▶ _Exercício curto 1_
Responda com base na crítica de Não se Preocupe, Querida:
(a) Quem é a diretora do filme?
(b) Em que período vive a personagem Alice?
(c) Quais tarefas compõem a rotina de Alice?
▶ _Exercício curto 2_
Reproduza o trecho da crítica de Não se Preocupe, Querida entre "Dito isso, vamos" e "texto, vamos voltar!", inclusive, substituindo "dona de casa" por "esposa".
▶ _Exercício curto 3_
Continue a crítica de Não se Preocupe, Querida a partir do ponto em que o texto termina.

▶ _Trecho do texto_
---

[Crítica] Não se Preocupe, Querida é um Filme B muito caro
“Filmes catástrofe” são sempre interessantes de se acompanhar. Pelo bem ou pelo mal, eles acabam servindo o papel da sétima arte de entreter, seja dentro ou fora da projeção. Nesse caso específico a diretora de segunda viagem, Olivia Wilde, ou fez sua obra-prima ou deu um tiro na própria carreira. Dadas as devidas proporções às polêmicas de set e as perguntas importantes sendo feitas (o Harry Styles REALMENTE cuspiu no Chris Pine em Veneza???) este texto vai tentar se desprender de todo e qualquer ruído de produção que pode, e VAI, alterar a percepção de seu telespectador sobre a obra… Afinal, arte não é sobre apenas o que está em tela.
Dito isso, vamos falar sobre Don't Worry, Darling?
Com uma premissa simples que você já leu em alguma outra contracapa, Alice é uma dona de casa que vive nos subúrbios em algum momento entre as décadas de 1950 e 1960. Com um marido gostoso, mas sem um pingo de carisma, ela parece ter a vida perfeita. Limpar a casa, fazer compras e preparar três refeições por dia. Parece ótimo, não? O Twitter aparentemente já bateu a tecla sobre a histeria da personagem, afinal, nada parece mais agradável do que servir o Harry Styles numa realidade oca saída direto de um comercial de margarina… Pera, eu disse que ruídos do exterior do filme não iriam macular esse texto, vamos voltar!

---

▶ _Bloco de dados_
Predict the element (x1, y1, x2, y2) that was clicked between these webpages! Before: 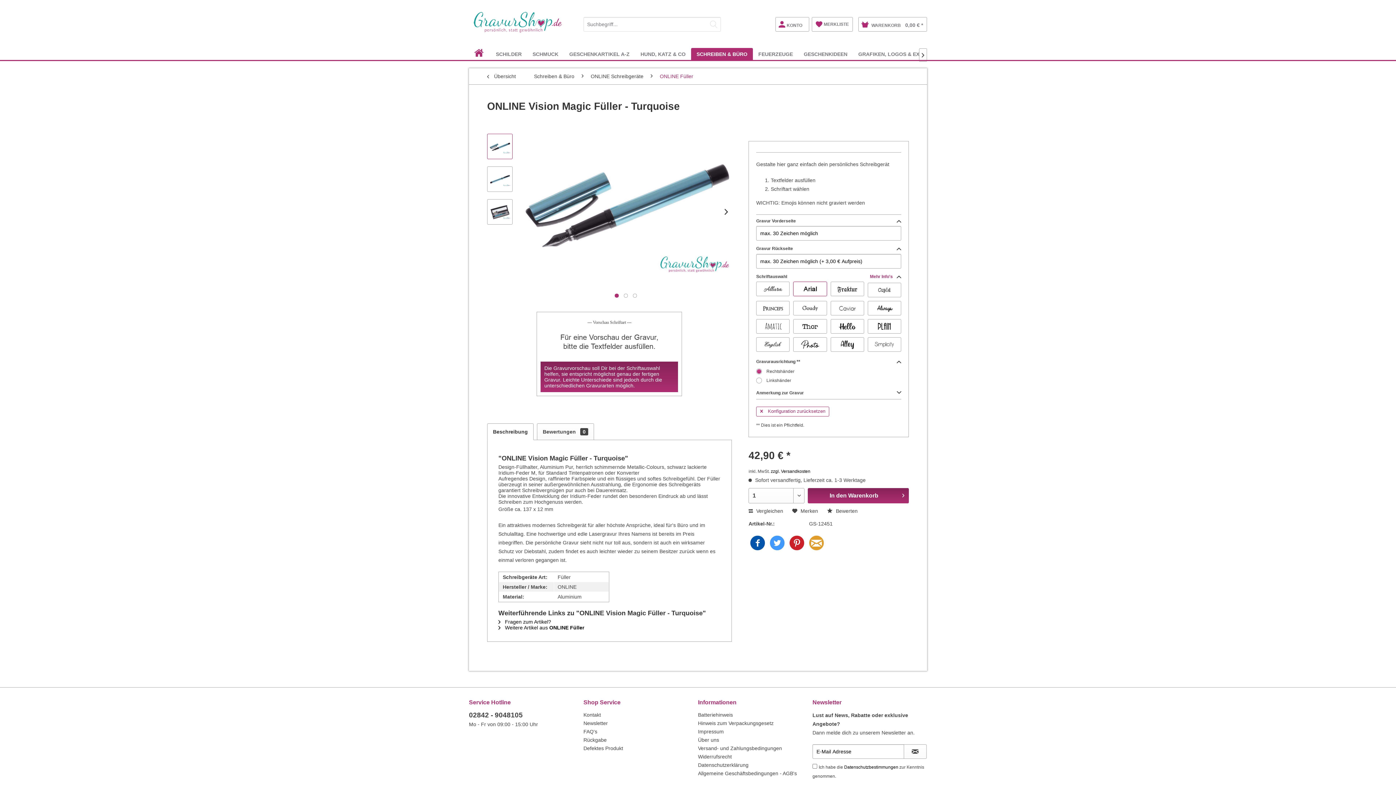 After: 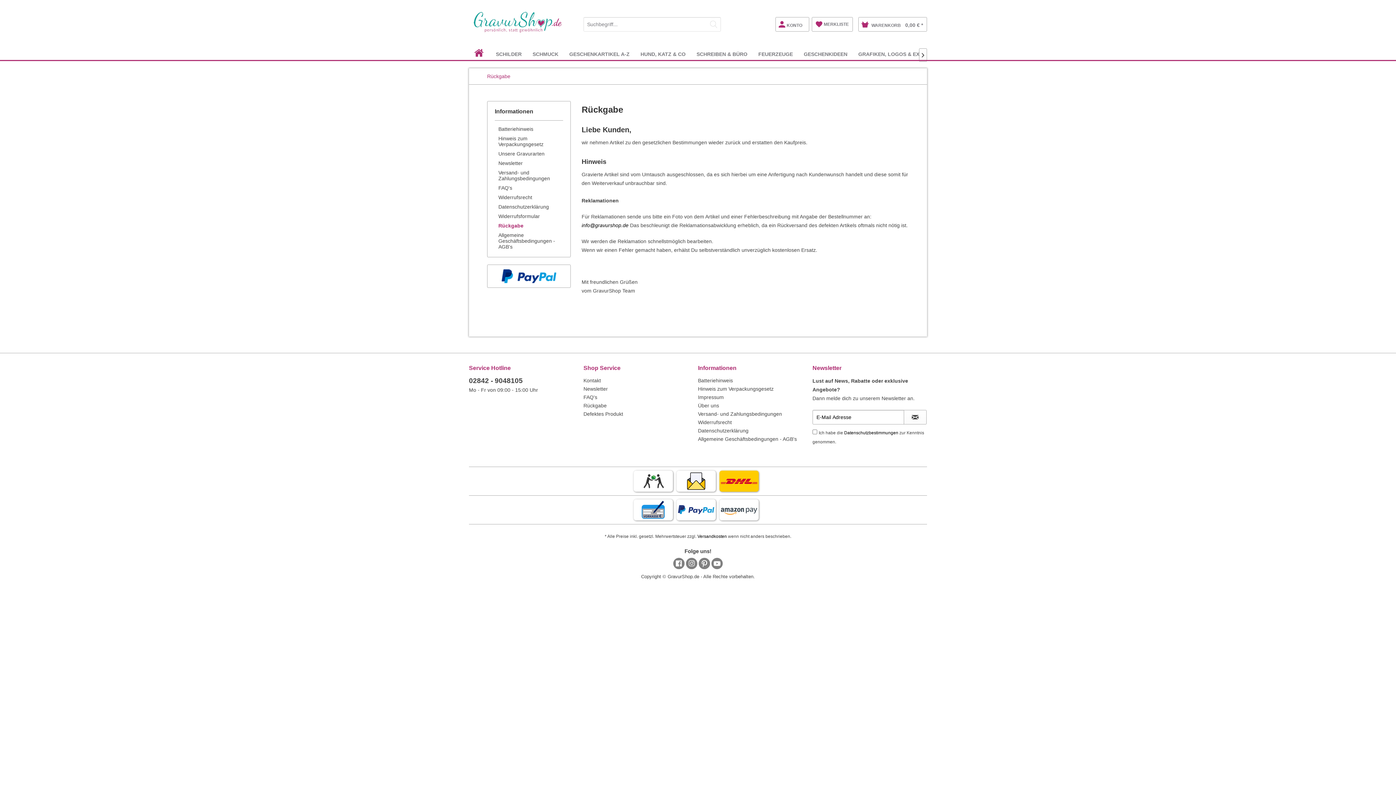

---

▶ _Resposta esperada 1_
(a) Olivia Wilde.
(b) Em algum momento entre as décadas de 1950 e 1960.
(c) Limpar a casa, fazer compras e preparar três refeições por dia.

▶ _Resposta esperada 2_
Dito isso, vamos falar sobre Don't Worry, Darling?
Com uma premissa simples que você já leu em alguma outra contracapa, Alice é uma esposa que vive nos subúrbios em algum momento entre as décadas de 1950 e 1960. Com um marido gostoso, mas sem um pingo de carisma, ela parece ter a vida perfeita. Limpar a casa, fazer compras e preparar três refeições por dia. Parece ótimo, não? O Twitter aparentemente já bateu a tecla sobre a histeria da personagem, afinal, nada parece mais agradável do que servir o Harry Styles numa realidade oca saída direto de um comercial de margarina… Pera, eu disse que ruídos do exterior do filme não iriam macular esse texto, vamos voltar!

▶ _Resposta esperada 3_
Dentro de sua rotina de mulher bem comportada, ela começa a perceber certos padrões e repetições que a fazem questionar a realidade em que vive, aos poucos ela começa a enlouquecer e se perguntar se alguma coisa está errada.
A premissa é básica, o twist é básico. Tudo o que esse filme têm à apresentar ou foi melhor concebido em qualquer versão de Mulheres Perfeitas, livro de Ira Levin, ou em algum episódio de Além da Imaginação (e sua sucessora tecnológica, Black Mirror, é impossível não pensar na série enquanto se assiste à… Isso). O ponto aqui é a máxima que acredito rondar o cinema como um todo: bons diretores fazem milagres com roteiros medíocres.
Não se Preocupe, Querida não tem absolutamente NADA de novo para oferecer. Em alguns momentos ele parece saído de um boot de horror político que precisa usar todas as suas forças para verbalizar sentimentos que você passou as últimas horas sentindo, mas aqui há um fator muito interessante que parece controlar bem o trem desgovernado de gerar uma verdadeira catástrofe: a mão forte de uma diretora extremamente talentosa.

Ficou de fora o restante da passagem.